_Task details_: Beginning with the line that holds "At what coordinates should I click to accomplish: Toggle", retype the rest of the listing exactly, last line included.

• • •

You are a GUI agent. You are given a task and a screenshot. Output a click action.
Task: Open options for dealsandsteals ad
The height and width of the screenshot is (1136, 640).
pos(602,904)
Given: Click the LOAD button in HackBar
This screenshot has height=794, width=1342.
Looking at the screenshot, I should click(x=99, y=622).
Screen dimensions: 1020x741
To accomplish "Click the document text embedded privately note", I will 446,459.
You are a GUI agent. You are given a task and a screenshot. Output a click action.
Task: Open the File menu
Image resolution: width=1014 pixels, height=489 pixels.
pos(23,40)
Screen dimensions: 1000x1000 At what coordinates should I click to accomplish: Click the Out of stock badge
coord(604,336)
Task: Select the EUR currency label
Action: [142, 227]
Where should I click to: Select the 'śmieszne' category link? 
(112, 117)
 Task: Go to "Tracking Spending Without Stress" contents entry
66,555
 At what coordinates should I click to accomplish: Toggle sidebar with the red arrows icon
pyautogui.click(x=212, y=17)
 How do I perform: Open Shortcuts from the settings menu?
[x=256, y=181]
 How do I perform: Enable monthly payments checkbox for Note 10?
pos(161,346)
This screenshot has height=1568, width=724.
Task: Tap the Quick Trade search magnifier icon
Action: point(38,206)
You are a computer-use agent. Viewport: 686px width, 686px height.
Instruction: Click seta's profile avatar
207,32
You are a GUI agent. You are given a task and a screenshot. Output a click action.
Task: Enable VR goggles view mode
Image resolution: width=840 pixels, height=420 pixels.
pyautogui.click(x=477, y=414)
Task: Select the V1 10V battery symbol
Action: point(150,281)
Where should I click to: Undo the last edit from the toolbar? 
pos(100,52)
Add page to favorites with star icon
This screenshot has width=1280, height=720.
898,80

• • •

_Result for this exercise_:
 At what coordinates should I click to accomplish: Toggle sidebar with the red arrows icon
pyautogui.click(x=212, y=17)
 How do I perform: Open Shortcuts from the settings menu?
[x=256, y=181]
 How do I perform: Enable monthly payments checkbox for Note 10?
pos(161,346)
This screenshot has height=1568, width=724.
Task: Tap the Quick Trade search magnifier icon
Action: point(38,206)
You are a computer-use agent. Viewport: 686px width, 686px height.
Instruction: Click seta's profile avatar
207,32
You are a GUI agent. You are given a task and a screenshot. Output a click action.
Task: Enable VR goggles view mode
Image resolution: width=840 pixels, height=420 pixels.
pyautogui.click(x=477, y=414)
Task: Select the V1 10V battery symbol
Action: point(150,281)
Where should I click to: Undo the last edit from the toolbar? 
pos(100,52)
Add page to favorites with star icon
This screenshot has width=1280, height=720.
898,80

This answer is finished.